__Provided text__:
╭──
Simple tips for making your next vision board your best one yet.
– KEYS SOULCARE
Visualization. Manifestation. For some, these terms can provoke inspiration; for others, skepticism. Wherever you fall in terms of belief, it’s worth knowing that visualization is scientifically proven to be a powerful tool. According to Psychology Today, visualization is a mental mechanism that can enhance motivation and increase confidence and self-efficacy—which brings us to vision boards.
Perhaps you’ve made them before, cutting out pictures and words of affirmation. How thoughtful were they, really? Did they come with a clear sense of the why and how to actualize? With these questions in mind, we spoke to Nitika Chopra, certified life coach and the founder of Chronicon, a platform dedicated to elevating the lives of those living with chronic illness, for some guidance. Here, she shares how to make a thoughtful vision board with potential to yield real results.
What Is The Point Of A Vision Board?
╰──
__Recorded information__:
╭──
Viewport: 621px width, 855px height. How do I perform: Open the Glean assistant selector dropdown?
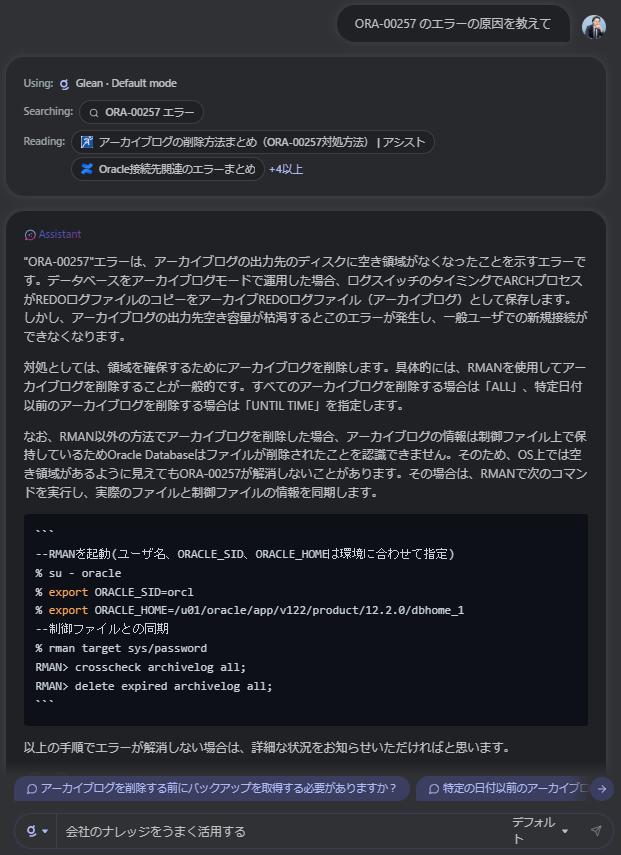click(37, 831)
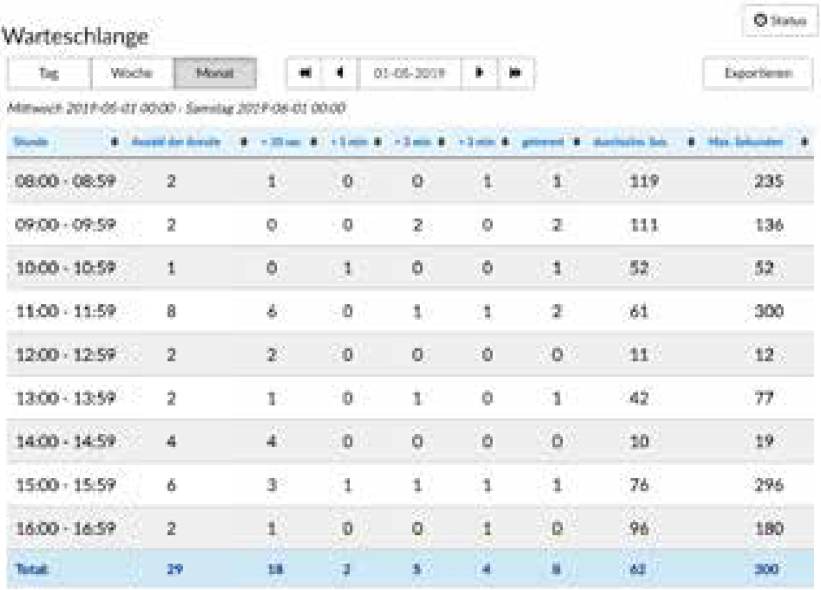Click the Total row label
The width and height of the screenshot is (821, 590).
(x=27, y=567)
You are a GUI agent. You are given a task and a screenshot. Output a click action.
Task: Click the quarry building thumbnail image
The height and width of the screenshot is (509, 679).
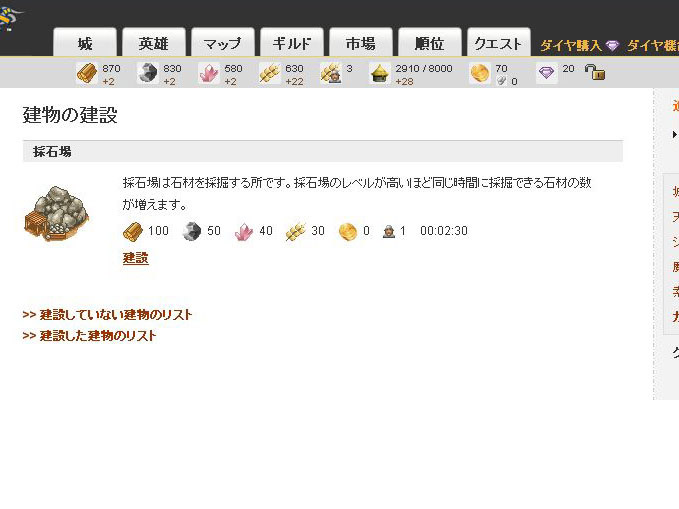(x=56, y=213)
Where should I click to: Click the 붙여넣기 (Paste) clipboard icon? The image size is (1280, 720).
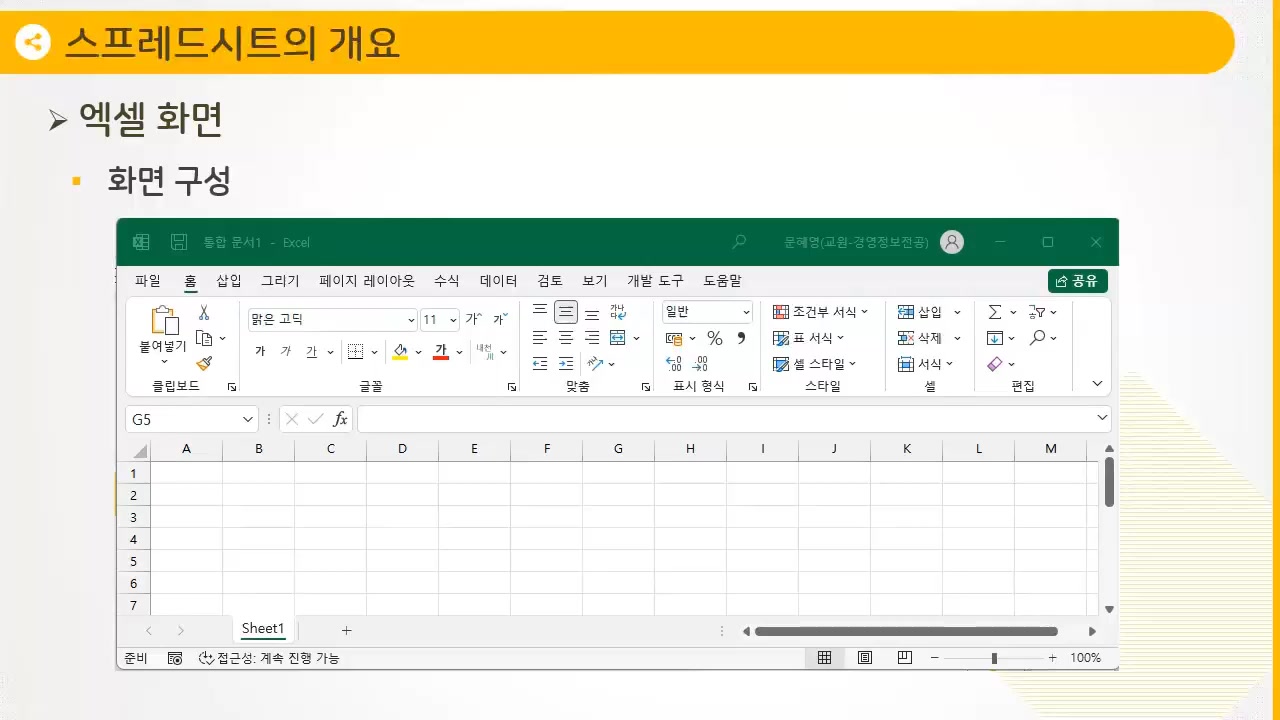(164, 322)
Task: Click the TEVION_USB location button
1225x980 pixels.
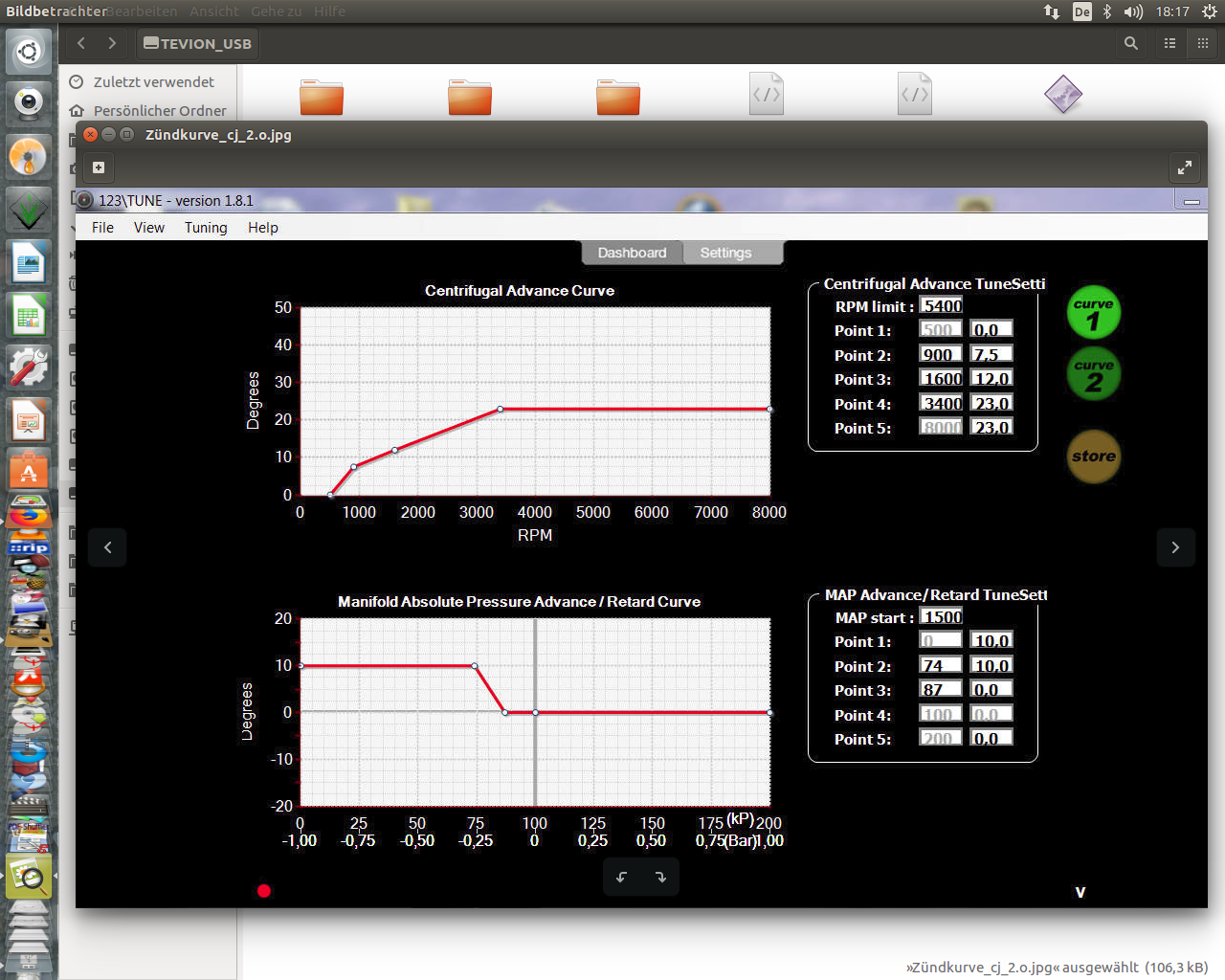Action: 198,43
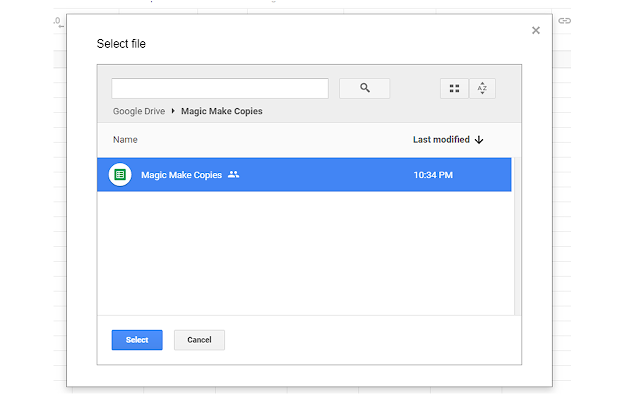Switch to grid view layout

pos(454,88)
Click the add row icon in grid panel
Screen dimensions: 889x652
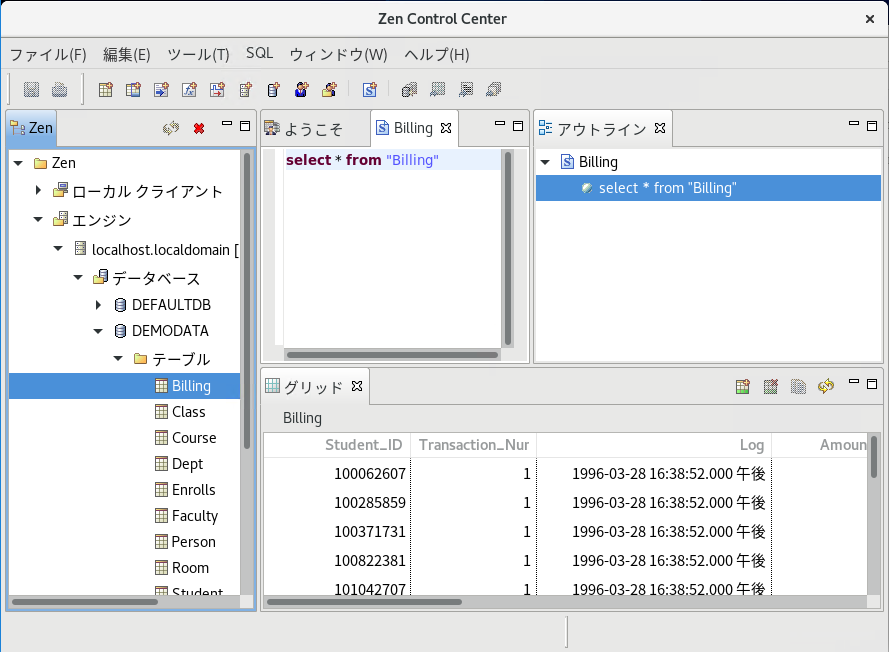point(742,386)
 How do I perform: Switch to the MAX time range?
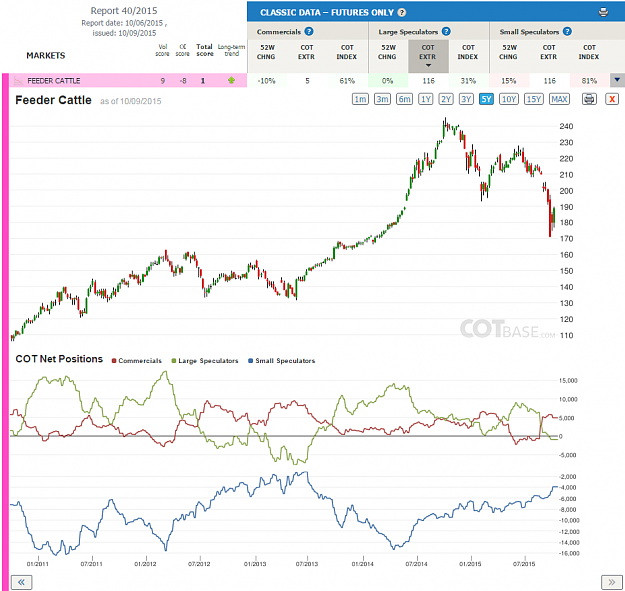(x=559, y=99)
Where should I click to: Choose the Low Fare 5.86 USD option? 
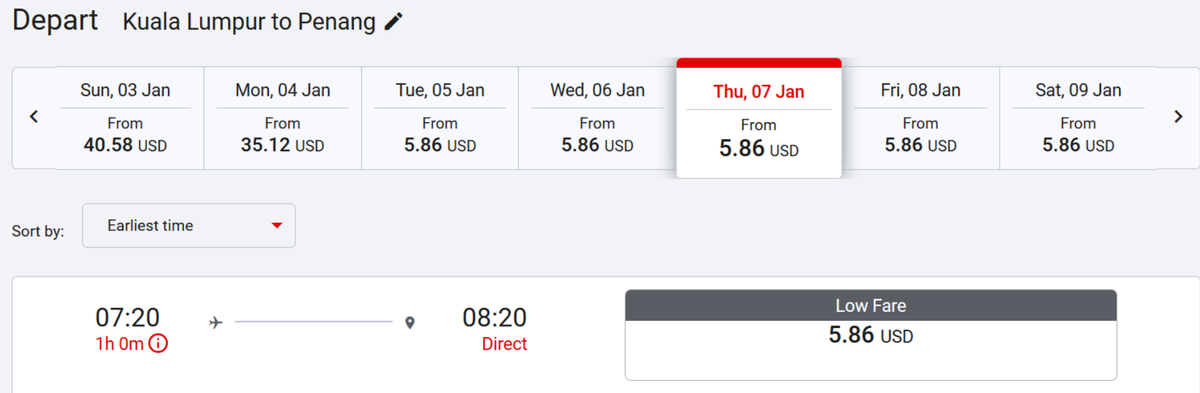pos(871,335)
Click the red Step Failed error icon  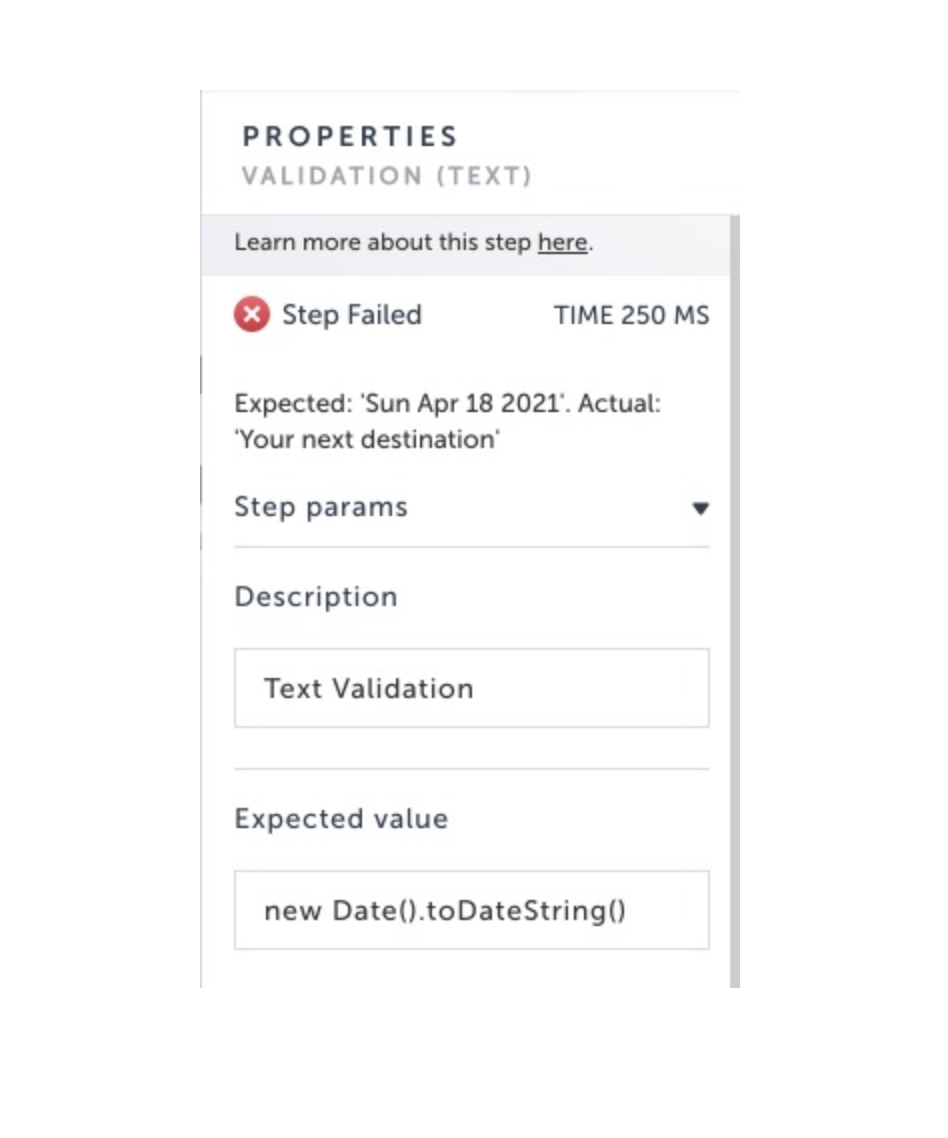[252, 316]
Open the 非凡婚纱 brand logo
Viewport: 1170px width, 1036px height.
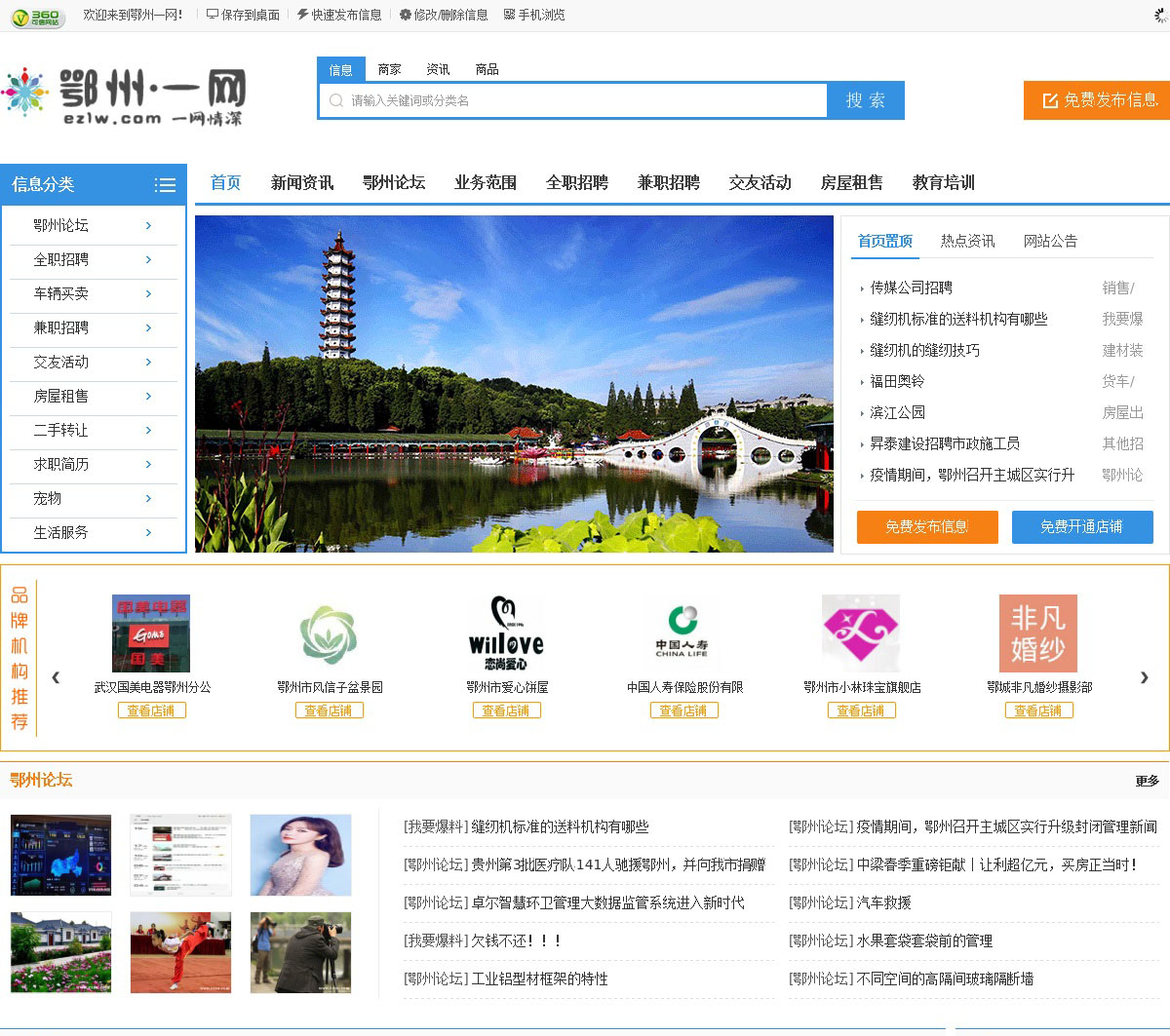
╰──
Copy out the entire vision board text word for word, with nothing changed. Rely on the vision board text alone.

Simple tips for making your next vision board your best one yet.
– KEYS SOULCARE
Visualization. Manifestation. For some, these terms can provoke inspiration; for others, skepticism. Wherever you fall in terms of belief, it’s worth knowing that visualization is scientifically proven to be a powerful tool. According to Psychology Today, visualization is a mental mechanism that can enhance motivation and increase confidence and self-efficacy—which brings us to vision boards.
Perhaps you’ve made them before, cutting out pictures and words of affirmation. How thoughtful were they, really? Did they come with a clear sense of the why and how to actualize? With these questions in mind, we spoke to Nitika Chopra, certified life coach and the founder of Chronicon, a platform dedicated to elevating the lives of those living with chronic illness, for some guidance. Here, she shares how to make a thoughtful vision board with potential to yield real results.
What Is The Point Of A Vision Board?